• Supplied passage:
- Opening Delimiter -

In my case, though I identify politically with the anti-authoritarian left, I will still read stuff written by more centrist liberals because I do believe we have basically the same values, even if I think they are entirely wrong in how they apply them. I’ll also go out of my way to read stuff by people who aren’t just straight white dudes like myself, people who have historically had less power. This can be extremely uncomfortable, given that most of the world’s oppressed people have been oppressed by, well, straight white dudes like myself. I’m still getting a diversity of views, I’m just not wasting any of my bandwidth on Ayn Rand or Tucker Carlson.
Rule 3: Be humble.
Once in a while, you are going to believe something that is wrong. Something that is demonstrably incorrect. Something that makes you look like a complete dumbass. When you find out: Don't panic! Think of the following things:
A lot of what you once learned as fact is now embarrassingly outdated. You are not stupid for still believing it, you've just been busy living life, falling in love, having kids, building a career, and occasionally experimenting with various funtime substances. You don't need to feel bad about living your life instead of constantly fact-checking the stuff you learned in high school.

- Closing Delimiter -

• Source data:
- Opening Delimiter -

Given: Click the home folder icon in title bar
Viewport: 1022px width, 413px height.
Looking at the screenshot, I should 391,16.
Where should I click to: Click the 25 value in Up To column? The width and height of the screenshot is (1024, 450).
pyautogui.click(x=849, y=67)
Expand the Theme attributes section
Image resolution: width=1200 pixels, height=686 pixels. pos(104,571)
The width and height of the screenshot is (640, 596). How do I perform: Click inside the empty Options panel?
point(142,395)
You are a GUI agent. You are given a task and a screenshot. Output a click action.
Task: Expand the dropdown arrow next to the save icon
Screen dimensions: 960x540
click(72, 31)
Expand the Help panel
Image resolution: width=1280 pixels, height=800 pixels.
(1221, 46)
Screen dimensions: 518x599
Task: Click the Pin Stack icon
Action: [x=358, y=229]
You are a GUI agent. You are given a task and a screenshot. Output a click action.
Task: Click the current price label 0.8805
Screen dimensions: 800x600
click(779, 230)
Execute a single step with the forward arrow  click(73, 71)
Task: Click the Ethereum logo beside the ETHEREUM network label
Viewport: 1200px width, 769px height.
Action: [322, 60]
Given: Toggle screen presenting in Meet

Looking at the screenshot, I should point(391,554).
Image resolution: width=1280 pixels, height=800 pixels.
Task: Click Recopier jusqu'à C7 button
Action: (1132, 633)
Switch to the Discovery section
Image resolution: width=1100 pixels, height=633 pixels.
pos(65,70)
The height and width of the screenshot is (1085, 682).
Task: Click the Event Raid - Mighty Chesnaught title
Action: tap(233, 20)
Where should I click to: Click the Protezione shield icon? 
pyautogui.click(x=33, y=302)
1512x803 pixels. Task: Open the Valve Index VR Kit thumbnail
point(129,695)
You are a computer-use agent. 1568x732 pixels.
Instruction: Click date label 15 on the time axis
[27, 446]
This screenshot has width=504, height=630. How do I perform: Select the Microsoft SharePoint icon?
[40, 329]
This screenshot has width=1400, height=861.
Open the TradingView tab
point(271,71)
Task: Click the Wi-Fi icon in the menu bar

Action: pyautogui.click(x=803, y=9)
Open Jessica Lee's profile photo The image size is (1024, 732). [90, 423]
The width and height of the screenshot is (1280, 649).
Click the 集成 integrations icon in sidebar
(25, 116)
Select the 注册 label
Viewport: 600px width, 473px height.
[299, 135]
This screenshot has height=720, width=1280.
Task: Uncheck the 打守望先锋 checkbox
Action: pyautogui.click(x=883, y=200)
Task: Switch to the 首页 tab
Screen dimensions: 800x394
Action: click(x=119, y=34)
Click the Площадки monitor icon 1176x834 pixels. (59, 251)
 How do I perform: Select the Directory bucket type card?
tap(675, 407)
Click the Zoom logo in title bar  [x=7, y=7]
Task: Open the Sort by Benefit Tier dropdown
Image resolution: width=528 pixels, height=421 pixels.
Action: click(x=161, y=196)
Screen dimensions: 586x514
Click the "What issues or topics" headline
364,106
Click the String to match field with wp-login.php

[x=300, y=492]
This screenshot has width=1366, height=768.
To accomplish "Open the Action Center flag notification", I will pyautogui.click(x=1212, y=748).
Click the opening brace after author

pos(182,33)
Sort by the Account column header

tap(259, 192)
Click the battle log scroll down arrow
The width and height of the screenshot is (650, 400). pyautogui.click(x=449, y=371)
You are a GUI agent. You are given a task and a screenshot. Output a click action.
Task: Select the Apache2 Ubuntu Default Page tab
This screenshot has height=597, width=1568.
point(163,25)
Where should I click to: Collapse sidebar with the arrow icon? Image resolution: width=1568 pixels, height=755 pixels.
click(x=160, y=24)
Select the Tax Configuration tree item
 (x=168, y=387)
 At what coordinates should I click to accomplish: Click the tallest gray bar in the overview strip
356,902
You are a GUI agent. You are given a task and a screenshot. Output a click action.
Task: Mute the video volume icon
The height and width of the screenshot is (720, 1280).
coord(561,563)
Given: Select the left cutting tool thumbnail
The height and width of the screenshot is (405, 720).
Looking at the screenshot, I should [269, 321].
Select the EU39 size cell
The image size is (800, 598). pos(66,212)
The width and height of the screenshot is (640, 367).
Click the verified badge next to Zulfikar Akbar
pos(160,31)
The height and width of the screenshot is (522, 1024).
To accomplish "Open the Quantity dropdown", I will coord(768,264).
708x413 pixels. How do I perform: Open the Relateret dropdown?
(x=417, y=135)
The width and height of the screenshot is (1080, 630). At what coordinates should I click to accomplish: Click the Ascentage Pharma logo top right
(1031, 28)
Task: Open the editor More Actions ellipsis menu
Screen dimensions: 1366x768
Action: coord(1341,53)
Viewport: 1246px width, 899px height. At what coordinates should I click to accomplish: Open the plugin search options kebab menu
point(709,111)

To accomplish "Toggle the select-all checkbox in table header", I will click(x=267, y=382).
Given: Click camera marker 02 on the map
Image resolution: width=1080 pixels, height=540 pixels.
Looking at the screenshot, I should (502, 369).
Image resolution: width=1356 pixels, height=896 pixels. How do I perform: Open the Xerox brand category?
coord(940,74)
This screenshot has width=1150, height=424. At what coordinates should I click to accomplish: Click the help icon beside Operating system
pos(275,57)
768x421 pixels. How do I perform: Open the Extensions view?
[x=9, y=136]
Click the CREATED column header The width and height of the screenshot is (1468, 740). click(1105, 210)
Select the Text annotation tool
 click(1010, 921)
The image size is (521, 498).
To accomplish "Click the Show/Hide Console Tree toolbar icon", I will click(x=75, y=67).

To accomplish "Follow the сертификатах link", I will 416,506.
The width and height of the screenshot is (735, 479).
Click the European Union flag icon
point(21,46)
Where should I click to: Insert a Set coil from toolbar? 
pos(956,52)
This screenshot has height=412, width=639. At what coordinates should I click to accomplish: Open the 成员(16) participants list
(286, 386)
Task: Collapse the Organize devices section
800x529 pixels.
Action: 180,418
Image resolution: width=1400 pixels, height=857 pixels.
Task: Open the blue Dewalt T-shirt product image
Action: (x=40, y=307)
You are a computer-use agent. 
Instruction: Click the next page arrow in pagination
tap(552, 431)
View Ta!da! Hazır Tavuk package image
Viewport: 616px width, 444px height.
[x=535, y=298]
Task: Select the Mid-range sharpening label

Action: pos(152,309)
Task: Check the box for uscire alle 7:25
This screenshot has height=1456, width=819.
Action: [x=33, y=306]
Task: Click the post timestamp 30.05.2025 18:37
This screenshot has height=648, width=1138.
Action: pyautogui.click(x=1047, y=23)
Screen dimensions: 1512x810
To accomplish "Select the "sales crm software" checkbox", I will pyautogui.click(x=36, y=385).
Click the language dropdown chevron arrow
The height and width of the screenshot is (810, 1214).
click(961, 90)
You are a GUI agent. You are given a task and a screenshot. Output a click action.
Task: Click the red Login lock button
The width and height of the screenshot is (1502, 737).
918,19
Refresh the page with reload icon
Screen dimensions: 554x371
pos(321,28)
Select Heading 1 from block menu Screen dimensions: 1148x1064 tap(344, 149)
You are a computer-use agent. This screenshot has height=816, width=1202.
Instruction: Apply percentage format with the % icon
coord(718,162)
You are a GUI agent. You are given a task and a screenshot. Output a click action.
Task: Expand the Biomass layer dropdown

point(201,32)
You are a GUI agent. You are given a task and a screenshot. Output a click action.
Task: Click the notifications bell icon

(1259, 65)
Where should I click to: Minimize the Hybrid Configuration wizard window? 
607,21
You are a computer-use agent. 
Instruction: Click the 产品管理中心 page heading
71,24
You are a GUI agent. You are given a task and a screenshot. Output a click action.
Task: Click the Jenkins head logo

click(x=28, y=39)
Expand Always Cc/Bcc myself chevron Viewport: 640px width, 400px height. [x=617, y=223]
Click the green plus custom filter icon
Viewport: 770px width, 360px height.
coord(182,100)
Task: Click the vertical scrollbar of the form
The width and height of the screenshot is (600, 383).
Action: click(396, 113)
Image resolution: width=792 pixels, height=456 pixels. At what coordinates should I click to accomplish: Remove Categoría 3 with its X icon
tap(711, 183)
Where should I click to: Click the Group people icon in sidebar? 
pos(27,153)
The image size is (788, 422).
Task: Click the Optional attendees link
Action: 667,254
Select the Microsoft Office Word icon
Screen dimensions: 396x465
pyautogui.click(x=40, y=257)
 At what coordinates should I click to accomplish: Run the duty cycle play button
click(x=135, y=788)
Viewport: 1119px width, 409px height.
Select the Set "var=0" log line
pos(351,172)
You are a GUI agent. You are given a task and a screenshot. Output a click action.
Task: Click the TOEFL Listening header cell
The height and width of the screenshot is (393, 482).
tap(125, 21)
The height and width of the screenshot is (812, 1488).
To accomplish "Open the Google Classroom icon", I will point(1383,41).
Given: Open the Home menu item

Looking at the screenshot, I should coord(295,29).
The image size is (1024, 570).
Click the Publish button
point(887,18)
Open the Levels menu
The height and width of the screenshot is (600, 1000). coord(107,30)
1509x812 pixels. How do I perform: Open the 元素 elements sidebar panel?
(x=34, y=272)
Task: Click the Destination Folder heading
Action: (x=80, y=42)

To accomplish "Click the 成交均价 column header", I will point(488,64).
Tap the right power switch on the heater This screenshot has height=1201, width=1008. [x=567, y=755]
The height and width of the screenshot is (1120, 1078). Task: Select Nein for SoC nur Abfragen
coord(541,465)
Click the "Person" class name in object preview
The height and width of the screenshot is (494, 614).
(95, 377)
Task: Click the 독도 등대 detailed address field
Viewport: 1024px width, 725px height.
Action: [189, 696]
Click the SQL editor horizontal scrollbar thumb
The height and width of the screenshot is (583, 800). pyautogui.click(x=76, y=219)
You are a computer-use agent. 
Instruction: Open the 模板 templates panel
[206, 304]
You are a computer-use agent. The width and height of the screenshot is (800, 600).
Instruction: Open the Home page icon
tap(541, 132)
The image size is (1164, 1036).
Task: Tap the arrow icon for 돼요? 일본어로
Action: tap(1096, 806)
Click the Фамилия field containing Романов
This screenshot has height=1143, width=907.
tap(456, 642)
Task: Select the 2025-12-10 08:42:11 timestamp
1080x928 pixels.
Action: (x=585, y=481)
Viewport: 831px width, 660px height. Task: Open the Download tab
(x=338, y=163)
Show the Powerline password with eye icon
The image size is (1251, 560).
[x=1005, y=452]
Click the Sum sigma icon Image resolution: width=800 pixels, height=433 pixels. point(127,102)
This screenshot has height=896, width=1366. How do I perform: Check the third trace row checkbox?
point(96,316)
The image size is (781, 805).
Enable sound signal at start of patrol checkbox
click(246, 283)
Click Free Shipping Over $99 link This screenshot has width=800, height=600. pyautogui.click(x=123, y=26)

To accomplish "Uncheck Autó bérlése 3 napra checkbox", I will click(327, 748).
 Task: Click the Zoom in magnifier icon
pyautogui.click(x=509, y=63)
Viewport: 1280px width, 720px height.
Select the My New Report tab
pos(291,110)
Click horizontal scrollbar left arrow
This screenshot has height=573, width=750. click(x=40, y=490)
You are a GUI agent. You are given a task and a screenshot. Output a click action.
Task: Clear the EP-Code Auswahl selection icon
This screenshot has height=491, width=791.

- Closing Delimiter -

• Explore the material:
**a)** From the passage on staying humble, list every activity it names as having kept a reader too busy to update what they learned as fact.
**b)** Write a continuation of the passage on staying humble, starting right after its final sentence.

• Responses to the tasks:
**a)**
- living life
- falling in love
- having kids
- building a career
- occasionally experimenting with various funtime substances

**b)**
Given our cognitive biases, the amount of misinformation out there, and the sheer limits of human perception and understanding, it is amazing that anyone is correct about anything ever. But through the simple act of seeking the truth, humans have split the atom, cured smallpox, and invented Dippin' Dots, the ice cream of the future. Truth is a journey, not a destination, and committing to the process rather than to a specific objective will make you feel a hell of a lot better about screwing up.
One bit of information that challenges your view of the world does not necessarily mean that your view of the world is entirely wrong. It just means you need to adopt a more nuanced worldview.
Remember what F. Scott Fitzgerald once said: "The test of a first-rate intelligence is the ability to hold two opposed ideas in the mind at the same time, and still retain the ability to function." F. Scott Fitzgerald was super smart! He wrote The Great Gatsby! By not rejecting inconvenient information, you are basically a cool Jazz-age guy holding a cocktail.
It is also worth noting that their are worldviews you can hold that allow you to become less dogmatic and more open to new thoughts and ideas, but that is for another article. In the meantime: humility in our thinking is a sign of intelligence, not stupidity.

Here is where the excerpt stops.